Postby edfrank » Sun Mar 04, 2012 12:29 pm

Elijah,

It is always nice to have someone or something in a photograph next to the tree for scale, but it isn't always practical.  I usually carry a tripod and use the self timer if I can.  That doesn't always work out so well either.  I have a photo in my Allegheny River report of a large butternut taken by Dale Luthringer.  In the original photo you can see a bit of Dale's foot as he tumbled head over heels running to get into the photo through the heavy grass.

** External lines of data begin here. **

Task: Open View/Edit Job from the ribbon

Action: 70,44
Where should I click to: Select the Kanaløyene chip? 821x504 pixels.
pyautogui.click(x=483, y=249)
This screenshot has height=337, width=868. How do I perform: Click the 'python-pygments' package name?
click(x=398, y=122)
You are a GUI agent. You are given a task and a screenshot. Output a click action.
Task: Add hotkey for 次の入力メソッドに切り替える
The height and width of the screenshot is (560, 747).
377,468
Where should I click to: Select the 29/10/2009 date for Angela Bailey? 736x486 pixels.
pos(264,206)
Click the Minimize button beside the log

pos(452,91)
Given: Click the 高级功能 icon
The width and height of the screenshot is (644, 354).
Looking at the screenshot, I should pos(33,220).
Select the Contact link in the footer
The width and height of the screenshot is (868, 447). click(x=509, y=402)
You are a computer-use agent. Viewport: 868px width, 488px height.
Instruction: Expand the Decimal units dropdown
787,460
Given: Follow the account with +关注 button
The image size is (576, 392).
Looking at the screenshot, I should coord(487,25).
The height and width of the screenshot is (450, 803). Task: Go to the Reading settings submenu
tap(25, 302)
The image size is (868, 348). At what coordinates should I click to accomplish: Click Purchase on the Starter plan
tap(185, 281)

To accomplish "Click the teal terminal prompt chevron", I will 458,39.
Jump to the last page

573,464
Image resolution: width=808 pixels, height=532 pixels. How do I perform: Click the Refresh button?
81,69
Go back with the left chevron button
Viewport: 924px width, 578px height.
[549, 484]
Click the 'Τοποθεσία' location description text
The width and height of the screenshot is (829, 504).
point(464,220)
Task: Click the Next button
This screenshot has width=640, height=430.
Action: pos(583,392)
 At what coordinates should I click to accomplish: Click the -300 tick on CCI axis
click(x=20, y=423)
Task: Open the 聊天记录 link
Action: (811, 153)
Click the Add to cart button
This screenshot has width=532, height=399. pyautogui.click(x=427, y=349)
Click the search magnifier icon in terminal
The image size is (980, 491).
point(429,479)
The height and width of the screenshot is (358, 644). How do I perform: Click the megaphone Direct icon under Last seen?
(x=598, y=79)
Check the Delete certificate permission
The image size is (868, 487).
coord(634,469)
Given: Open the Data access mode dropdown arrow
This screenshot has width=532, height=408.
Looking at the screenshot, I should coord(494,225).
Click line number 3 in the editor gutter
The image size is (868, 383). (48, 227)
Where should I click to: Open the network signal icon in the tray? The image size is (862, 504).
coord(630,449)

As for the question of double or single trunk, there will be arguments between experienced measurers about whether a particular tree is a double or a single.  Many old doubles have grown together so that the trunk is regular in form and on the face of everything no longer appear to be doubles.  The opposite situation s where there is a large low protruding branch.  If the tree and branch grow large enough, the low branch appears to look much like a second trunk.  When faced by wind and weather it is possible that these may  split along the attachment line to look as if they are two trunks.  In many cases there is sufficient doubt that the only way to know for sure would be to cut the tree down at ground level and see what the cross section shows.

The posts I am sure were encourage you to think  about the double versus single question while in the field looking at the tree itself.  While there you can walk around it, see it from all angles, and get a better idea of whether is is a double or single than people can tell from the photographs.  If I were to guess based on the photo alone, I would say likely a double, but that does not replace what you saw in the field.  You were there, so it is your call.  

Some people consider it being conservative to consider something a double if they can't tell for sure otherwise.  I think this corrupts the data set more so than an occasional misclassified tree.  You should make your observations in the field, and then go with your best guess as to whether the tree is a single or double, and report that.  Field inspection trumps photos except in the most egregious examples.  This is not to say that someone else who goes out and looks at the tree will reach the same conclusion, but we hope so.  Try to build in your mind characteristics that might distinguish singles from double or multitrunk trees, and apply these mental lists to what you are looking at.  Keep up the good work, and keep reporting.